Listed records:
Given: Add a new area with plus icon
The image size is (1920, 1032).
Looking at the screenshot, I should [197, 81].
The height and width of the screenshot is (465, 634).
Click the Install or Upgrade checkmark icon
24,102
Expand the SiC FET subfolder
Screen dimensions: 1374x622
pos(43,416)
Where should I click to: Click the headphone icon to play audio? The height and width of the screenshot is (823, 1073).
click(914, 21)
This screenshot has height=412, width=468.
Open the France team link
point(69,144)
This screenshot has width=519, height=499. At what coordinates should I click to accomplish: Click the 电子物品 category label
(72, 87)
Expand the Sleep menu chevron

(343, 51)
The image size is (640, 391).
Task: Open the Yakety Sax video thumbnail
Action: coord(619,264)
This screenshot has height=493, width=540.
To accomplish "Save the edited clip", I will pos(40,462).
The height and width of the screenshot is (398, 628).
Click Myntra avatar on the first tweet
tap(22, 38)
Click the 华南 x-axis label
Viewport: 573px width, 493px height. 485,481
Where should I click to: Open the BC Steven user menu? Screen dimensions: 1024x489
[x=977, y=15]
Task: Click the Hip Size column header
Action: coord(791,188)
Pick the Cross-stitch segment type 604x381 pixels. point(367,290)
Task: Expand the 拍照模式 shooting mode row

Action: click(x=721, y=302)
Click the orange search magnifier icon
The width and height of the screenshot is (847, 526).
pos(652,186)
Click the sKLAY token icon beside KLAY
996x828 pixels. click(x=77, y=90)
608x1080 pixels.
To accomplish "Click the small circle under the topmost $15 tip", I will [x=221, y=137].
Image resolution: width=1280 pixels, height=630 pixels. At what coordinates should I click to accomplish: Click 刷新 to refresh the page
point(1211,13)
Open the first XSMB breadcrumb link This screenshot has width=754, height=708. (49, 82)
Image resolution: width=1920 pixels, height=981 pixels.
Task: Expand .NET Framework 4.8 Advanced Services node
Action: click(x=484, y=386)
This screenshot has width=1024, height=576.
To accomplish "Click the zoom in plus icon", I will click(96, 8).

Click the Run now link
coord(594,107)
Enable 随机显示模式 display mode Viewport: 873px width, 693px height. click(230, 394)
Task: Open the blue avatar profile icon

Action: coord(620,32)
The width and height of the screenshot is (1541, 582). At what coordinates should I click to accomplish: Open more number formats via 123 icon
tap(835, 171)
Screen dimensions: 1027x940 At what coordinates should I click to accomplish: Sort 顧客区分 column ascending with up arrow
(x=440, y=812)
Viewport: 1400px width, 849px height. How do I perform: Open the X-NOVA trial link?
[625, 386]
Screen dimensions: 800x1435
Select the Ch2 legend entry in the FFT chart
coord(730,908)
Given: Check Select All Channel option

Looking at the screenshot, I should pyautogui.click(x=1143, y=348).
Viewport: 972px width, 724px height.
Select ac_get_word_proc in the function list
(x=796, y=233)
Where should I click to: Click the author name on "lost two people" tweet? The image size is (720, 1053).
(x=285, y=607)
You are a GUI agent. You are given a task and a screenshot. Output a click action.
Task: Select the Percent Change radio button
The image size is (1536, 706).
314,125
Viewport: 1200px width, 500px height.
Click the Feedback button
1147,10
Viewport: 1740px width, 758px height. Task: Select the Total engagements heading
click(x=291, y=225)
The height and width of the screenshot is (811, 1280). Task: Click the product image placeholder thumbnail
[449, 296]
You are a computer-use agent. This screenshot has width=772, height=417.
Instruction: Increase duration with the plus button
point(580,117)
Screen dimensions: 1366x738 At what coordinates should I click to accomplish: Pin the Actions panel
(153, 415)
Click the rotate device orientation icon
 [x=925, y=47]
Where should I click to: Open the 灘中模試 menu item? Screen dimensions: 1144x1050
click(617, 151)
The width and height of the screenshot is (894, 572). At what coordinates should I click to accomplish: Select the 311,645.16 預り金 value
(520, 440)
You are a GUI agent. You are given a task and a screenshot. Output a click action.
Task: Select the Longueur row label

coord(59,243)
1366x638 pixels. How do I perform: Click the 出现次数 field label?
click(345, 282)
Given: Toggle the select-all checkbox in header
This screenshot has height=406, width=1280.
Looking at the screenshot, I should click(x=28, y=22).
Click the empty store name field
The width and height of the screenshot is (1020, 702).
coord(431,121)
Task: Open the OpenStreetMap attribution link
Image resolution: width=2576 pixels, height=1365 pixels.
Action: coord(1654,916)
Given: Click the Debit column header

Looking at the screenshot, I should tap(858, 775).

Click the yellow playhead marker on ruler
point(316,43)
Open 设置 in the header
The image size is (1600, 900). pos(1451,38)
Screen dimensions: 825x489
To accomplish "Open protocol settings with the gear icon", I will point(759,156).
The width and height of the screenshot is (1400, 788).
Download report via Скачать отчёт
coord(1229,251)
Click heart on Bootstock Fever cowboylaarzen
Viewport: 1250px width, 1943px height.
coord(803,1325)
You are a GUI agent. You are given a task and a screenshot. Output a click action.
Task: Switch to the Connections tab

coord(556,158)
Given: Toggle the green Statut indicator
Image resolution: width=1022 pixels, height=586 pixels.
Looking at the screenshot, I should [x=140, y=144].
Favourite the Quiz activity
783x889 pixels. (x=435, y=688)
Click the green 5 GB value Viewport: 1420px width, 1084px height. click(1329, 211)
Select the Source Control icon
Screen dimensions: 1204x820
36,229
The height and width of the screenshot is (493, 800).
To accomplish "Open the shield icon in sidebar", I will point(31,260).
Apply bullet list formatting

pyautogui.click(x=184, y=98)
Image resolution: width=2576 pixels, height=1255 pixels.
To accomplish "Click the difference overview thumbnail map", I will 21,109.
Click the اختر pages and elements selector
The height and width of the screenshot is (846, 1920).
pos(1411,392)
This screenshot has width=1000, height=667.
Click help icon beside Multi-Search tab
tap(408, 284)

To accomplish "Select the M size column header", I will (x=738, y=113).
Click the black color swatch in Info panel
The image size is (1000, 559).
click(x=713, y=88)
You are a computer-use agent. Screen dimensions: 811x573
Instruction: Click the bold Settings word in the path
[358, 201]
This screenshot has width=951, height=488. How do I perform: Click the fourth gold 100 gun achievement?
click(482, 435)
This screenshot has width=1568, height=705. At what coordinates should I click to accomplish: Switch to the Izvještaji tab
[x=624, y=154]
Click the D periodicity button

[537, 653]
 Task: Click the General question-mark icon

Exercise objective: Out of the entries above, write out only the lines between the line holding "Task: Expand the 拍照模式 shooting mode row" and the line holding "608x1080 pixels.", inclusive, each exactly as given.

Answer box:
Task: Expand the 拍照模式 shooting mode row

Action: click(x=721, y=302)
Click the orange search magnifier icon
The width and height of the screenshot is (847, 526).
pos(652,186)
Click the sKLAY token icon beside KLAY
996x828 pixels. click(x=77, y=90)
608x1080 pixels.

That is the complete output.